====== Records for processing
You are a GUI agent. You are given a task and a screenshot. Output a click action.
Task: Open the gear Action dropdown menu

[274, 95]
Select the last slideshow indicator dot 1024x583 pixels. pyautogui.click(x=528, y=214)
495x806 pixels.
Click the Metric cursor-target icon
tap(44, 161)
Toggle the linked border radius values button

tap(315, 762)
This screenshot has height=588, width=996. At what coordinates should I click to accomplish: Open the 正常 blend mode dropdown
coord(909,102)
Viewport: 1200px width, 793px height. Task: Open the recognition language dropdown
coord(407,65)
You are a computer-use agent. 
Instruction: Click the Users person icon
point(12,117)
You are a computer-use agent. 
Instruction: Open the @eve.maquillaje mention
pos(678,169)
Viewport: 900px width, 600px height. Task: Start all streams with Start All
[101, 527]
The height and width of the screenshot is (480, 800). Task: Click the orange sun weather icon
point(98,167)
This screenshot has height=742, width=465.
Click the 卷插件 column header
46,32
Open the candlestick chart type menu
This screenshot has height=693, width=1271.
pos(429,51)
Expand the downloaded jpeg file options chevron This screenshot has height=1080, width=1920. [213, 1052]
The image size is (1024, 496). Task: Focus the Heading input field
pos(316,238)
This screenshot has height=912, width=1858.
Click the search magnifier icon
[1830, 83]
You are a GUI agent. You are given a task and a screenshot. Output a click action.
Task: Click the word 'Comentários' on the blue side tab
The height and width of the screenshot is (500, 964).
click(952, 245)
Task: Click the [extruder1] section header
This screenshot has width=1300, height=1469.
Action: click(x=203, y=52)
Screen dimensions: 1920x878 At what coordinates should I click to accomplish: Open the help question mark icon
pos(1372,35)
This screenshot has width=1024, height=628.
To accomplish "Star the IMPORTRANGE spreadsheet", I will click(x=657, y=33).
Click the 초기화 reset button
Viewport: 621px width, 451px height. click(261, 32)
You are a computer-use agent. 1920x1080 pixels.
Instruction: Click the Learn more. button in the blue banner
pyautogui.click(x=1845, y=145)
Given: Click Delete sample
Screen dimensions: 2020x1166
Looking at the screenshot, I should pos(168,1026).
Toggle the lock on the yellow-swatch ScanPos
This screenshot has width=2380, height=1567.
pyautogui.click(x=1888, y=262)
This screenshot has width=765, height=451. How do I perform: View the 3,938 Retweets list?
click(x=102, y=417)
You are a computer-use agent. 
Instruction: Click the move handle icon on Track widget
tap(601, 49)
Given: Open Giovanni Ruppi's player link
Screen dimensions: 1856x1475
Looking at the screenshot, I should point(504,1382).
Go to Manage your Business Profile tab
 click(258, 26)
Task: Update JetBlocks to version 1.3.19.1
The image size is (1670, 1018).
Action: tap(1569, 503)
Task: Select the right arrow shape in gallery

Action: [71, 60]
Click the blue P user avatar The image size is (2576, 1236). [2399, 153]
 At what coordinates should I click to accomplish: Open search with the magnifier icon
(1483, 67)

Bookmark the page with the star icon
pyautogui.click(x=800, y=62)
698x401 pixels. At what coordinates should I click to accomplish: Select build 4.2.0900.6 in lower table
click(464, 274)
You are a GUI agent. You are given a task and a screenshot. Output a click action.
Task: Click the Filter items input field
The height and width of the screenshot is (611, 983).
============
▶ Exercise goal
Reproduce all of the lines above verbatim, changing nothing.

▶ The answer
You are a GUI agent. You are given a task and a screenshot. Output a click action.
Task: Open the gear Action dropdown menu

[274, 95]
Select the last slideshow indicator dot 1024x583 pixels. pyautogui.click(x=528, y=214)
495x806 pixels.
Click the Metric cursor-target icon
tap(44, 161)
Toggle the linked border radius values button

tap(315, 762)
This screenshot has height=588, width=996. At what coordinates should I click to accomplish: Open the 正常 blend mode dropdown
coord(909,102)
Viewport: 1200px width, 793px height. Task: Open the recognition language dropdown
coord(407,65)
You are a computer-use agent. 
Instruction: Click the Users person icon
point(12,117)
You are a computer-use agent. 
Instruction: Open the @eve.maquillaje mention
pos(678,169)
Viewport: 900px width, 600px height. Task: Start all streams with Start All
[101, 527]
The height and width of the screenshot is (480, 800). Task: Click the orange sun weather icon
point(98,167)
This screenshot has height=742, width=465.
Click the 卷插件 column header
46,32
Open the candlestick chart type menu
This screenshot has height=693, width=1271.
pos(429,51)
Expand the downloaded jpeg file options chevron This screenshot has height=1080, width=1920. [213, 1052]
The image size is (1024, 496). Task: Focus the Heading input field
pos(316,238)
This screenshot has height=912, width=1858.
Click the search magnifier icon
[1830, 83]
You are a GUI agent. You are given a task and a screenshot. Output a click action.
Task: Click the word 'Comentários' on the blue side tab
The height and width of the screenshot is (500, 964).
click(952, 245)
Task: Click the [extruder1] section header
This screenshot has width=1300, height=1469.
Action: click(x=203, y=52)
Screen dimensions: 1920x878 At what coordinates should I click to accomplish: Open the help question mark icon
pos(1372,35)
This screenshot has width=1024, height=628.
To accomplish "Star the IMPORTRANGE spreadsheet", I will click(x=657, y=33).
Click the 초기화 reset button
Viewport: 621px width, 451px height. click(261, 32)
You are a computer-use agent. 1920x1080 pixels.
Instruction: Click the Learn more. button in the blue banner
pyautogui.click(x=1845, y=145)
Given: Click Delete sample
Screen dimensions: 2020x1166
Looking at the screenshot, I should pos(168,1026).
Toggle the lock on the yellow-swatch ScanPos
This screenshot has width=2380, height=1567.
pyautogui.click(x=1888, y=262)
This screenshot has width=765, height=451. How do I perform: View the 3,938 Retweets list?
click(x=102, y=417)
You are a computer-use agent. 
Instruction: Click the move handle icon on Track widget
tap(601, 49)
Given: Open Giovanni Ruppi's player link
Screen dimensions: 1856x1475
Looking at the screenshot, I should point(504,1382).
Go to Manage your Business Profile tab
 click(258, 26)
Task: Update JetBlocks to version 1.3.19.1
The image size is (1670, 1018).
Action: tap(1569, 503)
Task: Select the right arrow shape in gallery

Action: [71, 60]
Click the blue P user avatar The image size is (2576, 1236). [2399, 153]
 At what coordinates should I click to accomplish: Open search with the magnifier icon
(1483, 67)

Bookmark the page with the star icon
pyautogui.click(x=800, y=62)
698x401 pixels. At what coordinates should I click to accomplish: Select build 4.2.0900.6 in lower table
click(464, 274)
You are a GUI agent. You are given a task and a screenshot. Output a click action.
Task: Click the Filter items input field
The height and width of the screenshot is (611, 983).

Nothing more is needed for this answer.